Code Optimization Techniques for Graphics Processing Units

thebigredjay · on Dec 17, 2011

Link to source, which includes slides and examples: http://homepages.dcc.ufmg.br/~fpereira/classes/gpuOpt/

You might also be interested in the work of a prof at the University of Alberta, Jose Nelson Amaral.

A Complete Descritpion of the UnPython and Jit4GPU Framework https://www.cs.ualberta.ca/system/files/tech_report/2011/Gar...

Jit4OpenCL: A Compiler from Python to OpenCL http://webdocs.cs.ualberta.ca/~amaral/thesis/XunhaoLiMSc.pdf

6ren · on Dec 18, 2011

Would it be economical to manufacture a GPU with 100's, 1,000's or even 10,000's of processing elements, but with much lower clock (say, 100MHz)?

Cores are physically quite small; a lower clock rate reduces power issues) and I suspect that it would also increase yeild rates (perhaps by using a thicker structures with a finer process, e.g. 45nm on a 32nm process).

One barrier may be that practitioners have few techniques for such massive parallelism (catch 22). OTOH, it seems certain than manufacturers would have done their sums, and worked out they can deliver greater performance with their present number/clock tradeoff.

wtallis · on Dec 18, 2011

Yield problems hurt superlinearly as you scale up the size of a chip. That's why the fastest graphics cards have two GPUs on board, and why two mid-range cards will usually offer a better price/performance ratio than the biggest, fastest single-GPU card. Besides, the biggest GPUs out there are already little more than arrays of hundreds or thousands of vector processors: AMD's current biggest is 2.6B transistors divided among 1536 shader processors running at 800-900 Mhz, and NVidia's biggest is 3B transistors divided among 512 shader processors running at 1.5Ghz.
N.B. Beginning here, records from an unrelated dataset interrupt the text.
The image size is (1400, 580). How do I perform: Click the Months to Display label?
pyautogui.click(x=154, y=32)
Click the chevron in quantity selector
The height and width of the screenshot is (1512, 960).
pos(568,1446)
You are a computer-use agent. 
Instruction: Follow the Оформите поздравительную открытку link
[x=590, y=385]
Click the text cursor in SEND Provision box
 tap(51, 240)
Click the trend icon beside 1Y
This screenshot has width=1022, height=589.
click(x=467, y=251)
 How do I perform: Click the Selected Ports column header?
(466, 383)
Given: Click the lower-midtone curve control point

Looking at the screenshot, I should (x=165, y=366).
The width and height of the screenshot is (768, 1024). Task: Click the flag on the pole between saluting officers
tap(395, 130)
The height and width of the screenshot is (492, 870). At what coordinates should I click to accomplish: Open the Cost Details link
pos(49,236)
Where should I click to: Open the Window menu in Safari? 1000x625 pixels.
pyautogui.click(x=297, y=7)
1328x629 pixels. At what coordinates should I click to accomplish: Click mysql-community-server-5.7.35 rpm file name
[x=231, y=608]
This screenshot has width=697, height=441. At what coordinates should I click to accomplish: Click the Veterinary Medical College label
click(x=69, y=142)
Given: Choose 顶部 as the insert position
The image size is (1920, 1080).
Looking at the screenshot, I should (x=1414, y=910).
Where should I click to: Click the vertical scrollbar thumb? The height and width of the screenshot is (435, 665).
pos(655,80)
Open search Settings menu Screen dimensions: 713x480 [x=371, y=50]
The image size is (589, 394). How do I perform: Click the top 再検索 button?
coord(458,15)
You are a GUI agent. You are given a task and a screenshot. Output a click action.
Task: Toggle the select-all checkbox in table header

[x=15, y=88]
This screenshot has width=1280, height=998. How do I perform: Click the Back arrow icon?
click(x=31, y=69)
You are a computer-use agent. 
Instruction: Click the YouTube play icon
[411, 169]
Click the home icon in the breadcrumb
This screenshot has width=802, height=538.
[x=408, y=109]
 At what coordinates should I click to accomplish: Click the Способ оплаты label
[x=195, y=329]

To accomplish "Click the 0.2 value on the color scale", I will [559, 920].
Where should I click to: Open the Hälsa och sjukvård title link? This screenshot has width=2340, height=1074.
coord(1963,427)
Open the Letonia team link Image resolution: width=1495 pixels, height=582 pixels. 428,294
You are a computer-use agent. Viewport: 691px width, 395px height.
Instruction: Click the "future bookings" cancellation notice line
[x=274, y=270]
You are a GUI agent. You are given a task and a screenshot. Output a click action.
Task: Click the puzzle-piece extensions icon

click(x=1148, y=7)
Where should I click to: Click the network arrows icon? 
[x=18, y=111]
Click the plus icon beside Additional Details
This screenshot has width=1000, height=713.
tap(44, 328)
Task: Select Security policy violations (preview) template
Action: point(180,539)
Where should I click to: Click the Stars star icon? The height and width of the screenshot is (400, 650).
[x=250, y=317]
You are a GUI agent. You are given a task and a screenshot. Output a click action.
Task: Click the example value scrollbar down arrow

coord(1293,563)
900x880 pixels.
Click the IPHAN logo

That NVidia monster has a die size of about 520 mm^2. At that size, there's already a lot of waste due to the fact that wafers are round and the chips are rectangular, and that can only be reduced by making physically smaller chips. (Rumor has it that by the time NVidia's 529mm^2 GF100 chip was originally supposed to launch, yields were bad enough that they were getting only about 2 usable chips per 300mm wafer. The cost of chip production has a pretty much linear relationship with the number of wafers processed, so that really hurt.)